Entries taken from a collection:
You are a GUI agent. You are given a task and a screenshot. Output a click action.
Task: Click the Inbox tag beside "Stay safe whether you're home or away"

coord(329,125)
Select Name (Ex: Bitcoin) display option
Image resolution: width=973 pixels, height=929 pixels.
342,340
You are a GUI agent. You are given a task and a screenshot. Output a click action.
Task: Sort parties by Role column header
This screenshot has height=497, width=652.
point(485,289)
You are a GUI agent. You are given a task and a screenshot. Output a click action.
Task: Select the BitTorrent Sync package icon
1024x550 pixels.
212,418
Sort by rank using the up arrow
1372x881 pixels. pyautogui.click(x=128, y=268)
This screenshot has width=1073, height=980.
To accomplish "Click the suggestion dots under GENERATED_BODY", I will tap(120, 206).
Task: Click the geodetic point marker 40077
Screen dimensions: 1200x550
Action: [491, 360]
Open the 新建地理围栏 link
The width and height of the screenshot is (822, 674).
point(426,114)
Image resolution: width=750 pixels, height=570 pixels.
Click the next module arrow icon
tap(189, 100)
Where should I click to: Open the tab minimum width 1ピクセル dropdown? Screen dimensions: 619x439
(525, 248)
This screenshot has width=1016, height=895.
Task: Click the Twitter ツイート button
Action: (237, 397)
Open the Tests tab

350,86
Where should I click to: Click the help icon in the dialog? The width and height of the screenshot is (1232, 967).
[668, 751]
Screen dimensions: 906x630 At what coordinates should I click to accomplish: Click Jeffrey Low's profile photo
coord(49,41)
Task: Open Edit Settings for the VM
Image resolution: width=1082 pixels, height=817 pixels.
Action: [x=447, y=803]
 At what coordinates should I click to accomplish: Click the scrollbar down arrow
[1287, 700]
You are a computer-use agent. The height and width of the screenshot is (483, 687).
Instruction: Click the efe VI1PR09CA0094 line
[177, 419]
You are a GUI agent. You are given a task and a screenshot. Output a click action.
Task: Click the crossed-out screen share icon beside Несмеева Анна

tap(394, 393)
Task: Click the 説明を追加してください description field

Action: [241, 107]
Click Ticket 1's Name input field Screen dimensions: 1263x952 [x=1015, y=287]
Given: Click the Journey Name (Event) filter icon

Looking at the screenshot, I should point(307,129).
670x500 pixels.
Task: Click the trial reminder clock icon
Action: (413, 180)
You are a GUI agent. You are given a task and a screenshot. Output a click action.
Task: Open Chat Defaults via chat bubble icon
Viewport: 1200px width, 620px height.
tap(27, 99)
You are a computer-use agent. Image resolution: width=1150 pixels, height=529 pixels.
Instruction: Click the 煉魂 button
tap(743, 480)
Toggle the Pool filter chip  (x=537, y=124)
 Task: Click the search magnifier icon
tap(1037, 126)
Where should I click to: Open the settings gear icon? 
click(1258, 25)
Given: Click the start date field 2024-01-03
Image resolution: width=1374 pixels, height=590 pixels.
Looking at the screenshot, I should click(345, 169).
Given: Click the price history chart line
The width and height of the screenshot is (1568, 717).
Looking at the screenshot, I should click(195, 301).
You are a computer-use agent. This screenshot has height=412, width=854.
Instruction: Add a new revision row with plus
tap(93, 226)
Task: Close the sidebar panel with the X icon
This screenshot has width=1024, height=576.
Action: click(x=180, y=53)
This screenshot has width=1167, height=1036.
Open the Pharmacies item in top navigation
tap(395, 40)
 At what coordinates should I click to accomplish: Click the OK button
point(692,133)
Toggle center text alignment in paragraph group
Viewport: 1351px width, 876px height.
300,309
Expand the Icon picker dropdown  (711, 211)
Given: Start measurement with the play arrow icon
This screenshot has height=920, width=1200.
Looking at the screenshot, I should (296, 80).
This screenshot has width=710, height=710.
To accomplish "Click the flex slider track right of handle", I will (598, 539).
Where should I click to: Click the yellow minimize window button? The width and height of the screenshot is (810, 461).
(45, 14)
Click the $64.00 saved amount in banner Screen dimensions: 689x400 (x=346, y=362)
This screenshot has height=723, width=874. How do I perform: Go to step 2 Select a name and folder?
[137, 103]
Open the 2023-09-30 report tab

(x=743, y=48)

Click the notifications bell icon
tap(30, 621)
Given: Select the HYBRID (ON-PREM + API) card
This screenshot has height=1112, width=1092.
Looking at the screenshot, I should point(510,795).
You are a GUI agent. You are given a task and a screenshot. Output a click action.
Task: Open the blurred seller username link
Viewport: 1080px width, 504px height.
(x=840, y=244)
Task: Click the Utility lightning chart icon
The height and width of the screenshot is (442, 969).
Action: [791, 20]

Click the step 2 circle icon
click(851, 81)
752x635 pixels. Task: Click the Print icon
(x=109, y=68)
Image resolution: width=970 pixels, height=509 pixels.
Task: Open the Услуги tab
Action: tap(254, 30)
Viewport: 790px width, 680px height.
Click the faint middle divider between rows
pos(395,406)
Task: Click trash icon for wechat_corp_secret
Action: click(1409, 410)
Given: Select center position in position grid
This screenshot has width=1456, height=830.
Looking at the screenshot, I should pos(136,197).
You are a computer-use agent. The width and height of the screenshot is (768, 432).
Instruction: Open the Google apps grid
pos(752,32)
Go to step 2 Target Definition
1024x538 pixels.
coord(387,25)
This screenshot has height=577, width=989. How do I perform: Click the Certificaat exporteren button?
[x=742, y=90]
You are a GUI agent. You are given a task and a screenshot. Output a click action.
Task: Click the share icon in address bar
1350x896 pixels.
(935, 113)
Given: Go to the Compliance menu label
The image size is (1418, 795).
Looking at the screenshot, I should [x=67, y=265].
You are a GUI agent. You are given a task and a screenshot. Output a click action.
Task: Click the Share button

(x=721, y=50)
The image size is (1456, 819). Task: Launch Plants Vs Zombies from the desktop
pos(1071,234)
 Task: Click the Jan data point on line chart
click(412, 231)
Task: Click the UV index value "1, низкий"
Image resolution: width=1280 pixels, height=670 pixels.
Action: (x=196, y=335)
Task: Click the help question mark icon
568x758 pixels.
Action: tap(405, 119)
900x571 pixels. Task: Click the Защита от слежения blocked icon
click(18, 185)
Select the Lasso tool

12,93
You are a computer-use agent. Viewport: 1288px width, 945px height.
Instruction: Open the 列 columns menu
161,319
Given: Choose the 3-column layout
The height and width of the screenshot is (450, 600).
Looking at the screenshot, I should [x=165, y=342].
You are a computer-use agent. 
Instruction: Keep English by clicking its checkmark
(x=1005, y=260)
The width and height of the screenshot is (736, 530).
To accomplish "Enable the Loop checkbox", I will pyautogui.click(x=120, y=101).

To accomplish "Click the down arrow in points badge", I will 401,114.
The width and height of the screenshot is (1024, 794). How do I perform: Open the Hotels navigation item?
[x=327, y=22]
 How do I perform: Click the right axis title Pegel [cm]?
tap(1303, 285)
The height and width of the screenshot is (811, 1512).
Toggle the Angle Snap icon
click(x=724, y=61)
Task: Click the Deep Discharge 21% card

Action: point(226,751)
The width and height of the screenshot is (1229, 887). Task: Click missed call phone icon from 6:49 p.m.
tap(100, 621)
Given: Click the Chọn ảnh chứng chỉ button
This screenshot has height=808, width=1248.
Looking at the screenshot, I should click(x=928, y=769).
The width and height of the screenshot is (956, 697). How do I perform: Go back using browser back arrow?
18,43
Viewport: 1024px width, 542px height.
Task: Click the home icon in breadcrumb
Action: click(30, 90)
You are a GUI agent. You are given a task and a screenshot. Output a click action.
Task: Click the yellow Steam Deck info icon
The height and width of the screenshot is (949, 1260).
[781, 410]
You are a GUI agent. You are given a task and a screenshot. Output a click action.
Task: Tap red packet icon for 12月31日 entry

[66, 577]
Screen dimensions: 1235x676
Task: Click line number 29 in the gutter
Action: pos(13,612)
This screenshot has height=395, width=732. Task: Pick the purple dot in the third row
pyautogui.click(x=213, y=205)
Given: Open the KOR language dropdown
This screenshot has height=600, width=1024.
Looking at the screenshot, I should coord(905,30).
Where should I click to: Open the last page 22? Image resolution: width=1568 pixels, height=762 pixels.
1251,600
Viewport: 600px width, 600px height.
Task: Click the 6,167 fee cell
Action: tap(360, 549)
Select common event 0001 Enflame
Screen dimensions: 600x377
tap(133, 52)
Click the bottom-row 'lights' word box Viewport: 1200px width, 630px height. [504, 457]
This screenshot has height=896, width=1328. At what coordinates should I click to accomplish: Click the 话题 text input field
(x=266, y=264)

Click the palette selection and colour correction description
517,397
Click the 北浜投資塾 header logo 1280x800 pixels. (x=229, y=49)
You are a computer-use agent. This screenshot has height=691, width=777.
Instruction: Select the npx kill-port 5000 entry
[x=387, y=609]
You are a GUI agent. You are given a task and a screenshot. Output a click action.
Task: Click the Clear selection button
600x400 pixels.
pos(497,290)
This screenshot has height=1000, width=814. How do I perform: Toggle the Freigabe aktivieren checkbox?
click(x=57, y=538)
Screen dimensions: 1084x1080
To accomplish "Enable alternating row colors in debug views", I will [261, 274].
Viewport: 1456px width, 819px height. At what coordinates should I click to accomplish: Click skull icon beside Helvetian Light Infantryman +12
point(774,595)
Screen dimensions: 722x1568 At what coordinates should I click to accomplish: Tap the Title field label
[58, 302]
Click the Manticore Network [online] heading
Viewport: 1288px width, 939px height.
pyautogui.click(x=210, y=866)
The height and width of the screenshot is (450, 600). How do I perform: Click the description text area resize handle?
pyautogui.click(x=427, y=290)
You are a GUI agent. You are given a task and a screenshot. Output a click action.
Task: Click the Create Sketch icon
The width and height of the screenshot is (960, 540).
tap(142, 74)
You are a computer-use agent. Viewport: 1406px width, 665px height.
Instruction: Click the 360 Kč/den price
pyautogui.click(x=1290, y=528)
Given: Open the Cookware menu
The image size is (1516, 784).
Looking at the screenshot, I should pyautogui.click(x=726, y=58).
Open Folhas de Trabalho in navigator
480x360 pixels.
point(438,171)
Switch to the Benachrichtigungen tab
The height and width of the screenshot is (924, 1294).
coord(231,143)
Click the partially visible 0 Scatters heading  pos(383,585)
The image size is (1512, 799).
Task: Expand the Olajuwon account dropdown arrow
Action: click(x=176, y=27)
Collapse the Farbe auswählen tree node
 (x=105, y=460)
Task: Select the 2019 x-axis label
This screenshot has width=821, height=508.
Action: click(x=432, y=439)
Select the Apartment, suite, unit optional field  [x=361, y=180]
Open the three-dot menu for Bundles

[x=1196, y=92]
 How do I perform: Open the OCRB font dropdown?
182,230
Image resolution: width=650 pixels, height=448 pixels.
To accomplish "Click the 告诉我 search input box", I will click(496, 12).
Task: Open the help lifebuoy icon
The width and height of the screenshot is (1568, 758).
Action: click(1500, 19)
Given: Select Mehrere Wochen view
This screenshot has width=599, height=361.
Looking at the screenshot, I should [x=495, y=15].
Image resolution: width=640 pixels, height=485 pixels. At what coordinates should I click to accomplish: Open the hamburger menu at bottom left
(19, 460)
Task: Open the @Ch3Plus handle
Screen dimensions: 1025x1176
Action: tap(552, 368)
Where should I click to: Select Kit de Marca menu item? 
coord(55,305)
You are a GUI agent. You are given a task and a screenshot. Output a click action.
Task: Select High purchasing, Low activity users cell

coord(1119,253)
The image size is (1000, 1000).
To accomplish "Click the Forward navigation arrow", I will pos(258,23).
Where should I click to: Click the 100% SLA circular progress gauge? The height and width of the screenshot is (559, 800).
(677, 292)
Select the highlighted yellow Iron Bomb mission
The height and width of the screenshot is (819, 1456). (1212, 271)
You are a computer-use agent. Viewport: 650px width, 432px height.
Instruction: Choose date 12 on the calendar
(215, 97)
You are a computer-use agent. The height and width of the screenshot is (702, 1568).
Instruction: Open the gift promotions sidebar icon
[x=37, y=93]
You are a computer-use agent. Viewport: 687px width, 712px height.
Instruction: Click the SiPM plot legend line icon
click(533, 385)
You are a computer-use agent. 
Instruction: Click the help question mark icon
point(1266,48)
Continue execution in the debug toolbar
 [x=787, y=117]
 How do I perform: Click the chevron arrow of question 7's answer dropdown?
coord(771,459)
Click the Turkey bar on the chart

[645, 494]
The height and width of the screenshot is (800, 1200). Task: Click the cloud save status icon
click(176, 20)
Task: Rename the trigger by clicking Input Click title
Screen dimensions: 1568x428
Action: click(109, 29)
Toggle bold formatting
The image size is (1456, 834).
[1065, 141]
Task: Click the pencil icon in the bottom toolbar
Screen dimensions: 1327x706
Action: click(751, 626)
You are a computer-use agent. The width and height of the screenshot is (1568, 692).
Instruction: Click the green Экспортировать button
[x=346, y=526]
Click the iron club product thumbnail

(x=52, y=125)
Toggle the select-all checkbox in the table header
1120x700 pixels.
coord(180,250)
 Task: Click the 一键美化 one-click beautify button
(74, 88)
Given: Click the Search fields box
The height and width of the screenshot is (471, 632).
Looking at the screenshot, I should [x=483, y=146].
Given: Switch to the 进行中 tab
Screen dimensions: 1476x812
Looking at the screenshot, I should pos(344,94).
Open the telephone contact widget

### PROMPT
Output nothing but the lines from the one containing "Given: Switch to the 进行中 tab" through the last line of the data, exactly as they stand.

### RESPONSE AREA
Given: Switch to the 进行中 tab
Screen dimensions: 1476x812
Looking at the screenshot, I should pos(344,94).
Open the telephone contact widget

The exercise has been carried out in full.